5 février 2007 Version imprimable de cet article Version imprimable

Extraits de « L’Expresso », le 04.02.07 : Sarkozy flatte les profs

Ingrédients :

1 : Prenez une phrase aguichante " Ce sont les éducateurs plus que les conquérants qui ont fait la France et la République" par exemple.

2 : Mobilisez les âmes des ancêtres, y compris ceux qui vous auraient détesté : Jules Ferry et même Léon Blum !

3 : Faites peur. " La faillite de l’éducation a mis en faillite notre système d’intégration. Elle a affaibli le sentiment d’appartenance à la nation, fabriqué du chômage et de l’exclusion. Elle a privé toute une partie de la jeunesse des moyens d’exprimer ses sentiments, ses doutes, ses angoisses, de dominer ses pulsions, de canaliser ses émotions, ne lui laissant plus comme exutoires que la violence ou le repli sur soi".

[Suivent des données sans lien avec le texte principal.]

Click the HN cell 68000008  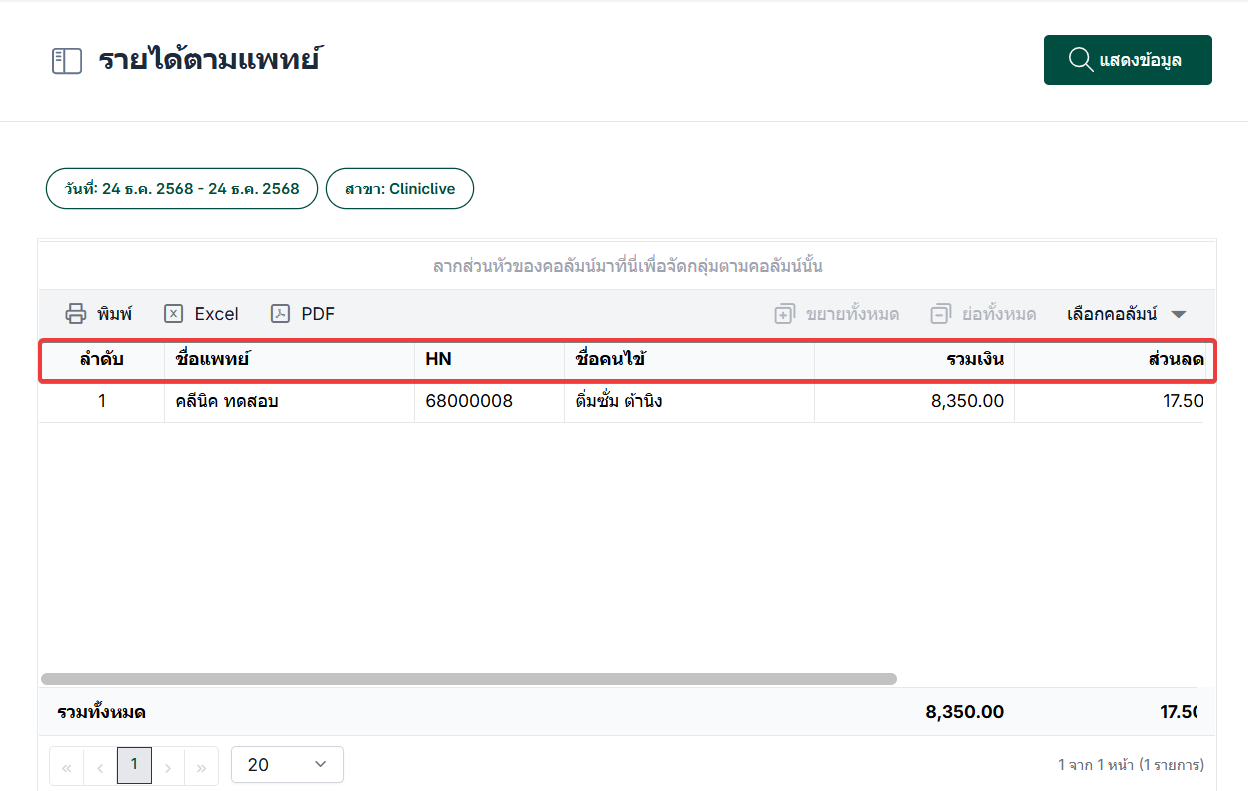469,402

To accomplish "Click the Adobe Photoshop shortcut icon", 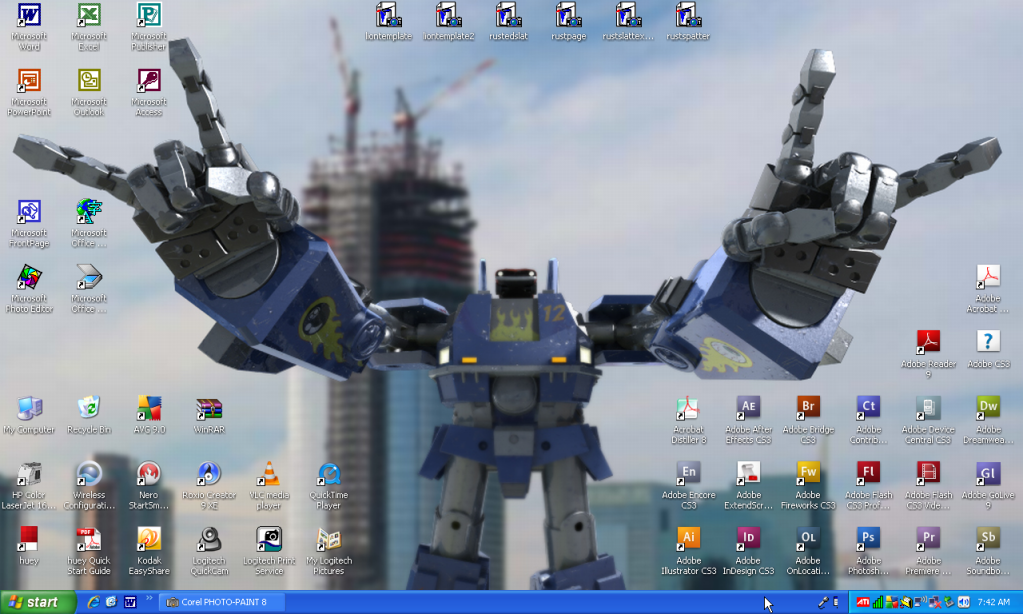I will click(868, 539).
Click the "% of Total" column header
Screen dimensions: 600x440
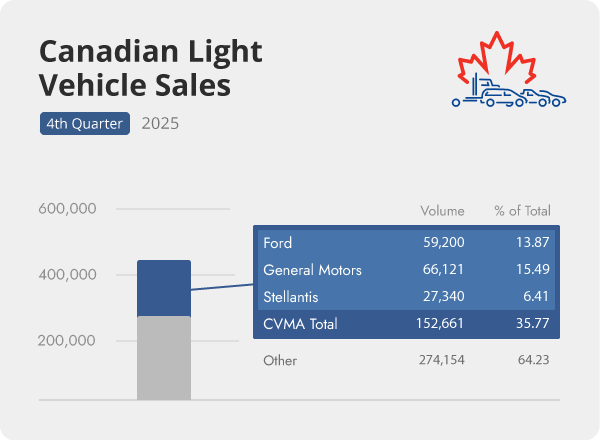522,211
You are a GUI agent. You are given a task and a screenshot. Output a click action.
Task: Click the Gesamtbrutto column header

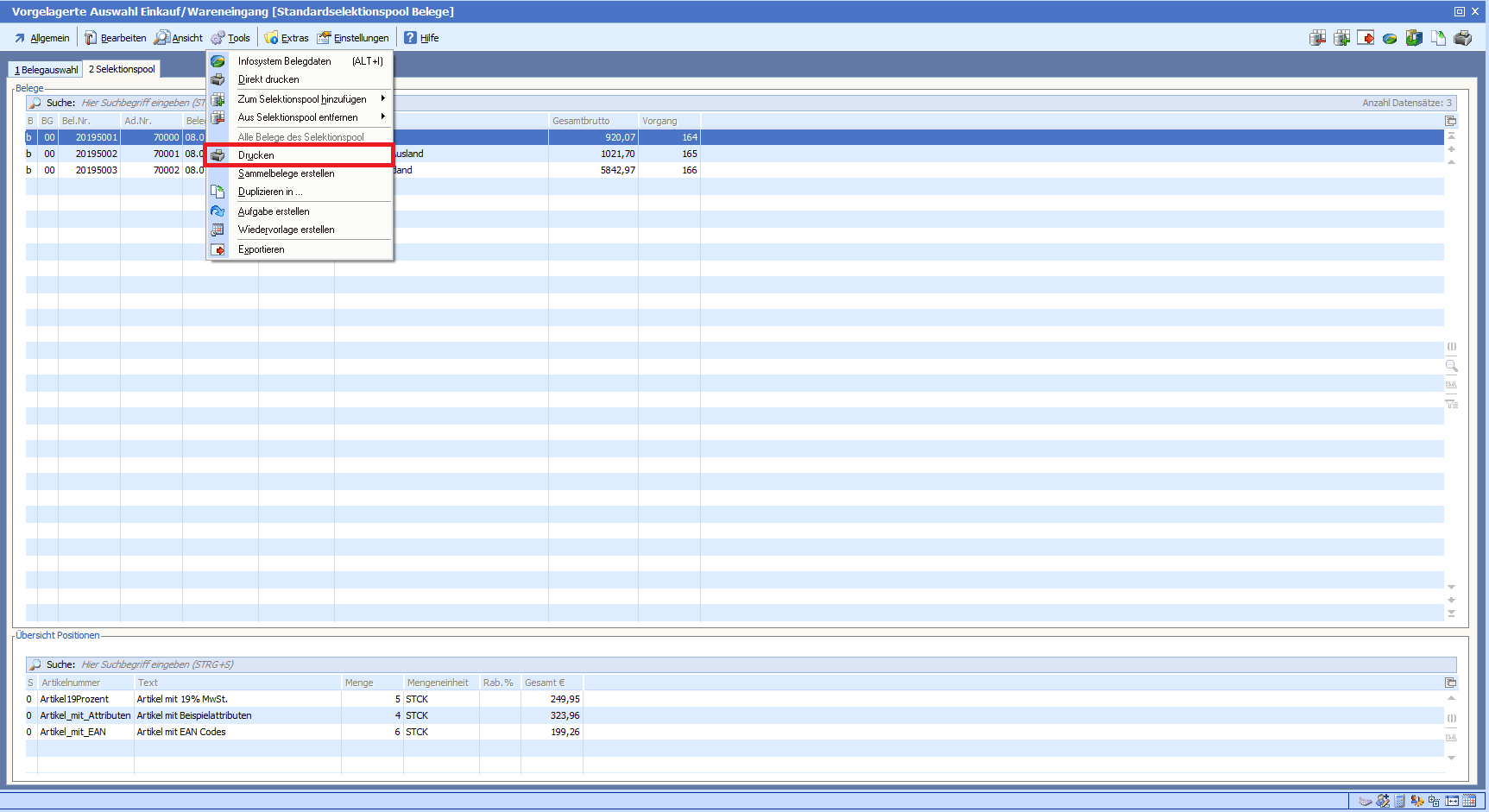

4 : Désignez les boucs émissaires ; " L’idéologie de 68 a imposé partout le relativisme intellectuel et moral. Désormais tout se valait : plus de hiérarchie des valeurs, plus de hiérarchie des savoirs, plus de hiérarchie des œuvres. Le dessin de l’enfant valait celui de Michel-Ange et l’élève auquel on demandait d’imaginer une autre fin au Cid pouvait légitimement se prendre pour le rival de Corneille".

5 : Faites des promesses : " Les professeurs, les instituteurs ne sont pas responsables de cette faillite... Je veux qu’ils sachent que la révolution de l’école que je souhaite sera d’abord la leur. Elle sera fondée sur sept grands principes : la liberté pédagogique, l’autonomie, l’évaluation, la modulation des moyens en fonction des handicaps des élèves, l’orientation, la deuxième chance et la formation tout au long de la vie".

Cette recette du discours démagogique, Nicolas Sarkozy l’a tenue le 2 février à Maisons Alfort (94). Il s’agit visiblement de capter l’électorat enseignant.

Le discours vaut aussi qu’on s’y arrête par ses mensonges et ce qu’il annonce de choix politiques. "Il était bien rare de rencontrer jadis des enfants sortis de l’école vers le début du XXe siècle à l’âge de 12 ans qui ne savaient pas lire, écrire ou compter correctement, ni exprimer de façon compréhensible leurs pensées et leurs sentiments, et qui ne possédaient pas quelques rudiments d’histoire et de géographie. Pourquoi ce qu’alors l’école de la République réussissait à faire, la scolarité obligatoire jusqu’à 16 ans aujourd’hui n’y parvient-elle plus ?" Cette vision idéale de l’école de la 3ème République ne correspond évidemment pas à la réalité. Près de la moitié des enfants ne décrochaient pas le certificat d’études. Et il suffit de lire le courrier des Poilus de la Grande Guerre pour savoir à quel point l’orthographe était hésitante et même parfois le français.

La programme annoncé peut sembler séduisant : liberté pédagogique, autonomie par exemple. En fait il traduit plutôt un désengagement de l’Etat dans les moyens accordés à l’enseignement et le pilotage du système. Que vaut la liberté pédagogique d’équipes laissées à elles-mêmes pour diagnostiquer leurs difficultés et y faire face ? Que vaut l’autonomie quand elle se limite à gérer la pénurie mise en place par le gouvernement auquel appartient le candidat Sarkozy en tant que ministre d’Etat, en second rang hiérarchique derrière le premier ministre. Qui croira qu’il tienne une politique nettement opposée à celle de ce gouvernement ?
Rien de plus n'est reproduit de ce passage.